[Stored data entries]
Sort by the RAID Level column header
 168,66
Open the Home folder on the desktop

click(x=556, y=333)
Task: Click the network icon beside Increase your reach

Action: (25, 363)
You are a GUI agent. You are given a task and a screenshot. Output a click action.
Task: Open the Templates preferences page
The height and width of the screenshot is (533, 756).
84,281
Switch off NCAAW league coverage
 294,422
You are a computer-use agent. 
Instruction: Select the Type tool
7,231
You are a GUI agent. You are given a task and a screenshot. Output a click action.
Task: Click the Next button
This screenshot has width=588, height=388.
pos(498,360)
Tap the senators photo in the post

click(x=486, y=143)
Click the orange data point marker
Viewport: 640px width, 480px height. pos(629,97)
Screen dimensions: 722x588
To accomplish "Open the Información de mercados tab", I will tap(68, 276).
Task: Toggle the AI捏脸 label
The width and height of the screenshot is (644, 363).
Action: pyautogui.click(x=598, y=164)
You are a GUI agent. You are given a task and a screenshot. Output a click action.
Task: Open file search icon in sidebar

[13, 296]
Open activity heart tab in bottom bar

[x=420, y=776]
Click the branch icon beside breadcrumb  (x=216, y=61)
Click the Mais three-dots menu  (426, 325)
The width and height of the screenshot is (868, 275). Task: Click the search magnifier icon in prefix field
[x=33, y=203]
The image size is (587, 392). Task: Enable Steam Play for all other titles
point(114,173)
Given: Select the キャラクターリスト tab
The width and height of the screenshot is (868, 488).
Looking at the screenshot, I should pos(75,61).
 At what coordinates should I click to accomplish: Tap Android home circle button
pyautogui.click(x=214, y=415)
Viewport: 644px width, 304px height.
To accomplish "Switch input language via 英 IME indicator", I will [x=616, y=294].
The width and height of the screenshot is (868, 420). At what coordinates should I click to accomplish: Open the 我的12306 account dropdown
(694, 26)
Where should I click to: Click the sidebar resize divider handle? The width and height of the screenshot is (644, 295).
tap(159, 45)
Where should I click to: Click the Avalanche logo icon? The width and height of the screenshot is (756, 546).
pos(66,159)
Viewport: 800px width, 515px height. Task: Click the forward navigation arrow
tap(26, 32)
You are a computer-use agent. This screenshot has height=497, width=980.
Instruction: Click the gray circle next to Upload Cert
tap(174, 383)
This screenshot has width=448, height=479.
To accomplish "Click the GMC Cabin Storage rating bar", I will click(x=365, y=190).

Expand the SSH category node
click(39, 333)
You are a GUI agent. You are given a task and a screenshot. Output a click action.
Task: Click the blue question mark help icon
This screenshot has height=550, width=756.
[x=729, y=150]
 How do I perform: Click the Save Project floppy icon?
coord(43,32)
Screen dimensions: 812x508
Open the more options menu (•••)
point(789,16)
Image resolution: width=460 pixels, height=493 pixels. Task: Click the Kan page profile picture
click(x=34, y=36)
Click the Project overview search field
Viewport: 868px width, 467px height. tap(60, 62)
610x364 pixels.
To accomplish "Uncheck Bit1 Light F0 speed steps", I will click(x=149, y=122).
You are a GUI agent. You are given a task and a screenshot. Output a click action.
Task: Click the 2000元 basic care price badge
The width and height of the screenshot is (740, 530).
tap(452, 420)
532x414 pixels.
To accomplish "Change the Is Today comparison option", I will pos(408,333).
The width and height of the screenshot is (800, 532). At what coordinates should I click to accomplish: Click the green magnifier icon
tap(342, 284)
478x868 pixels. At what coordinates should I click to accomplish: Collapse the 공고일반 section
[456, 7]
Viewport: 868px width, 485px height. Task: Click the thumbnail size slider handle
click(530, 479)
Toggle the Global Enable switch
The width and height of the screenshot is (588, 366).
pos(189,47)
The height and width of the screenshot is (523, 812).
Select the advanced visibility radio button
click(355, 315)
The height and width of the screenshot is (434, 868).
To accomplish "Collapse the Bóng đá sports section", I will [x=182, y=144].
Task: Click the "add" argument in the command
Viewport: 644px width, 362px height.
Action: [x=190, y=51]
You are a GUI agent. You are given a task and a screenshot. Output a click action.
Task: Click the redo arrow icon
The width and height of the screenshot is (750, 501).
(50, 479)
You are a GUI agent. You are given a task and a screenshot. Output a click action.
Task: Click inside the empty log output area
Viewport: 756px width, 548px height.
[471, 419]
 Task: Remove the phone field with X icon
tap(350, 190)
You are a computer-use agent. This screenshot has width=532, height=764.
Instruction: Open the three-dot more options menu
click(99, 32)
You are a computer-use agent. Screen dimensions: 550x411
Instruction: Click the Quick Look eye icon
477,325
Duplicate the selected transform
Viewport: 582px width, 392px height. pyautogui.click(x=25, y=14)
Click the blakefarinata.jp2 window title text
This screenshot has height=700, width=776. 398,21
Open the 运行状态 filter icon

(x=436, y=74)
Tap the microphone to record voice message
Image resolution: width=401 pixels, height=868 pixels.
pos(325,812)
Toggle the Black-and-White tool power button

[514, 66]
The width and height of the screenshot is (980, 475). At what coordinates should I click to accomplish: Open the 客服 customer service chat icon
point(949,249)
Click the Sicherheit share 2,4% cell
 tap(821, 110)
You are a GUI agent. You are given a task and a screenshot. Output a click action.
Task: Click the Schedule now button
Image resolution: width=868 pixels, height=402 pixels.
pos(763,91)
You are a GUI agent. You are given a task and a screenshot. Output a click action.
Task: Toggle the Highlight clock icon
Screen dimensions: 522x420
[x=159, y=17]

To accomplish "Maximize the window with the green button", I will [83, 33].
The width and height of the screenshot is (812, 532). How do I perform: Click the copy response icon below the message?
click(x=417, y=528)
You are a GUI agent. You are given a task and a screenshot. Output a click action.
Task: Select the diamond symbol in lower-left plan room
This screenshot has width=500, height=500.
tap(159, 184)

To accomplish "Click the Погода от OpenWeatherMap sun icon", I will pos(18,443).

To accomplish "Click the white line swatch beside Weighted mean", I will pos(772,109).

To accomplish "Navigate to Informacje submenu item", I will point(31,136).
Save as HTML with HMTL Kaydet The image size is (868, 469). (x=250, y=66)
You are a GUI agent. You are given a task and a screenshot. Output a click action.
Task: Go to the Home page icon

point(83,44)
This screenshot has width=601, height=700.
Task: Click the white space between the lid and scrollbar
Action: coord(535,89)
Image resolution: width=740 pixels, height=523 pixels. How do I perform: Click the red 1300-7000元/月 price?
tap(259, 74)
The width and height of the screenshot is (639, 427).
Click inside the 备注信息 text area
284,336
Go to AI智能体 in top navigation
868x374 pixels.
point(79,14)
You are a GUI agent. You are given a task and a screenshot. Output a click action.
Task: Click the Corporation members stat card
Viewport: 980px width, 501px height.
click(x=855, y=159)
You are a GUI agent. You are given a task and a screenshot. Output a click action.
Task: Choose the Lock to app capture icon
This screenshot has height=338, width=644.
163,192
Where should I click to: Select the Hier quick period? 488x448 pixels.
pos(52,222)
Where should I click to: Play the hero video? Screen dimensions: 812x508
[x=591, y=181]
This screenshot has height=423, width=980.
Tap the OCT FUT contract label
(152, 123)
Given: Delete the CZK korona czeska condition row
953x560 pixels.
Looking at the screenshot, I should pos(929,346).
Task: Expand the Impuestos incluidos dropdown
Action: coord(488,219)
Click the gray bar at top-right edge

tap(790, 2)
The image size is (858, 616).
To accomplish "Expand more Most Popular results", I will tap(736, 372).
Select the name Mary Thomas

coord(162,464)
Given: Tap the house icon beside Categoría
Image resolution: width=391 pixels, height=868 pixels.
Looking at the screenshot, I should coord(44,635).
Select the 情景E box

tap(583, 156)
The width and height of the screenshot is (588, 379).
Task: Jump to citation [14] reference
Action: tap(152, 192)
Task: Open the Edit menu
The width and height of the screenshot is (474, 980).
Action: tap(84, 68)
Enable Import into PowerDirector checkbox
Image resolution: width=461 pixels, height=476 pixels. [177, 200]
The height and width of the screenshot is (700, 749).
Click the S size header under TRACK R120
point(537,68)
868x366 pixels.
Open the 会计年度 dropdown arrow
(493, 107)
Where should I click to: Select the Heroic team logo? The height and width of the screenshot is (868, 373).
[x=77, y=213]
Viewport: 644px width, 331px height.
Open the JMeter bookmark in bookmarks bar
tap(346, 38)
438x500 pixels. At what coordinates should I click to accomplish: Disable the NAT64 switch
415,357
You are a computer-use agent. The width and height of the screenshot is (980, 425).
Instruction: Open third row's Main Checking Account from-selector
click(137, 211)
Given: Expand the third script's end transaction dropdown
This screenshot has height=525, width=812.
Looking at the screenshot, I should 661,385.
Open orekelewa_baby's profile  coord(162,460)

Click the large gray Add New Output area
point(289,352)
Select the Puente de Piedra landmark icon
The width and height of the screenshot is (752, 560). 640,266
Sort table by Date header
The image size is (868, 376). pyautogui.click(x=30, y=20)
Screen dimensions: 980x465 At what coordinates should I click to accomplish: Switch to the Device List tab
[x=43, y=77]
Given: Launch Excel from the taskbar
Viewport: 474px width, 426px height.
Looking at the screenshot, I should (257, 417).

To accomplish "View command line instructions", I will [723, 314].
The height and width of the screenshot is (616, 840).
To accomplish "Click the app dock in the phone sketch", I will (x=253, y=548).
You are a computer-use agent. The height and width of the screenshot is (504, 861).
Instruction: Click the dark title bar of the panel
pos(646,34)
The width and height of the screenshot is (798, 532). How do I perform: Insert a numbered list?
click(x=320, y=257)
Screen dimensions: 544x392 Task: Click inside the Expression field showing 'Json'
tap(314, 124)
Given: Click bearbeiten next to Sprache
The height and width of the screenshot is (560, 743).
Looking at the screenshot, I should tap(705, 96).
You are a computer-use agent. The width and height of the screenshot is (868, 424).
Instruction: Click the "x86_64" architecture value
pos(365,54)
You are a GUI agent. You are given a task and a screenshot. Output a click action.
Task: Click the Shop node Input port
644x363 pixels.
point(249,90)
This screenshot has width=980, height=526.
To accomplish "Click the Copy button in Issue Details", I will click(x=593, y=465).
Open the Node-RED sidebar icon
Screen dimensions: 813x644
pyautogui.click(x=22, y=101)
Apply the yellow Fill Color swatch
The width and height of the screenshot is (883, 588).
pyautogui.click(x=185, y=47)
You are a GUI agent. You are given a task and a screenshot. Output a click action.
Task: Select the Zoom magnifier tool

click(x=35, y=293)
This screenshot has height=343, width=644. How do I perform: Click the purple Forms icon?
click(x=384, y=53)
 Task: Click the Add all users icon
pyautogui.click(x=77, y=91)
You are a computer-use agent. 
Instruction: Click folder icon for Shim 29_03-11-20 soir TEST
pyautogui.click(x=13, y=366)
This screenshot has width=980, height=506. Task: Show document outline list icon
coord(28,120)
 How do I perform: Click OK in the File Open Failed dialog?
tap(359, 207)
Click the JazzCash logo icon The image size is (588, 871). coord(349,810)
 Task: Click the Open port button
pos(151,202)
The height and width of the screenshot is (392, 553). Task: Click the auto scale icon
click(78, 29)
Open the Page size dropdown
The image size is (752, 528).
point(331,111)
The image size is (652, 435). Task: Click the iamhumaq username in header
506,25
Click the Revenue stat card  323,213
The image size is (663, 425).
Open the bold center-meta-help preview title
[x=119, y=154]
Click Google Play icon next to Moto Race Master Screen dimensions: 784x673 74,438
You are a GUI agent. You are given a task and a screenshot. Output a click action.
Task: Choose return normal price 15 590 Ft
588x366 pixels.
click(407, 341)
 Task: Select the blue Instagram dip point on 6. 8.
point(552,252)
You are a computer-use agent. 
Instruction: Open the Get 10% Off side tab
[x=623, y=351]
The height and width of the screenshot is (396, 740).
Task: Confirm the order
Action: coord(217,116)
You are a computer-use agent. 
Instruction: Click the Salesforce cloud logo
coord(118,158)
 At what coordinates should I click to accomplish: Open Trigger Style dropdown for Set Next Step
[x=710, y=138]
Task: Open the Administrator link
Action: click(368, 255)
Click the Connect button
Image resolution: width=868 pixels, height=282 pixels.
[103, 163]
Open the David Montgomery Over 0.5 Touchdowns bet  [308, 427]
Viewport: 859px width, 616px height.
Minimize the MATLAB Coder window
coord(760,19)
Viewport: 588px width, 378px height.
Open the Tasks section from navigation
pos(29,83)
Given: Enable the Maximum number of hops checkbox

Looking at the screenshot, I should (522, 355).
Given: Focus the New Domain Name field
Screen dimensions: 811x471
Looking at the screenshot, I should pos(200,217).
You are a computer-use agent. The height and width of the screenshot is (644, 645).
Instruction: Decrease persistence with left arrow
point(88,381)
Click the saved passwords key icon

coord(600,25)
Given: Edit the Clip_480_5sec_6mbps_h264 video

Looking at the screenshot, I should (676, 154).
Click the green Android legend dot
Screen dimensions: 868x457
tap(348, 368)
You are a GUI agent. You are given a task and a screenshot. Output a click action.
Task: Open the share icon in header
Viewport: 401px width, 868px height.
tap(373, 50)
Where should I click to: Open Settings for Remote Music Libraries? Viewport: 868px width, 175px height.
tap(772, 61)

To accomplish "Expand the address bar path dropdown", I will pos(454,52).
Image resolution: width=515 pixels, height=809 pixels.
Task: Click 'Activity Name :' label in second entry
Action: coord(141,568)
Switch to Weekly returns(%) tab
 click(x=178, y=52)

▶ Description of the task:
Check the records above and copy each line that has the string "Choose".

▶ Answer space:
Task: Choose the Lock to app capture icon
Task: Choose return normal price 15 590 Ft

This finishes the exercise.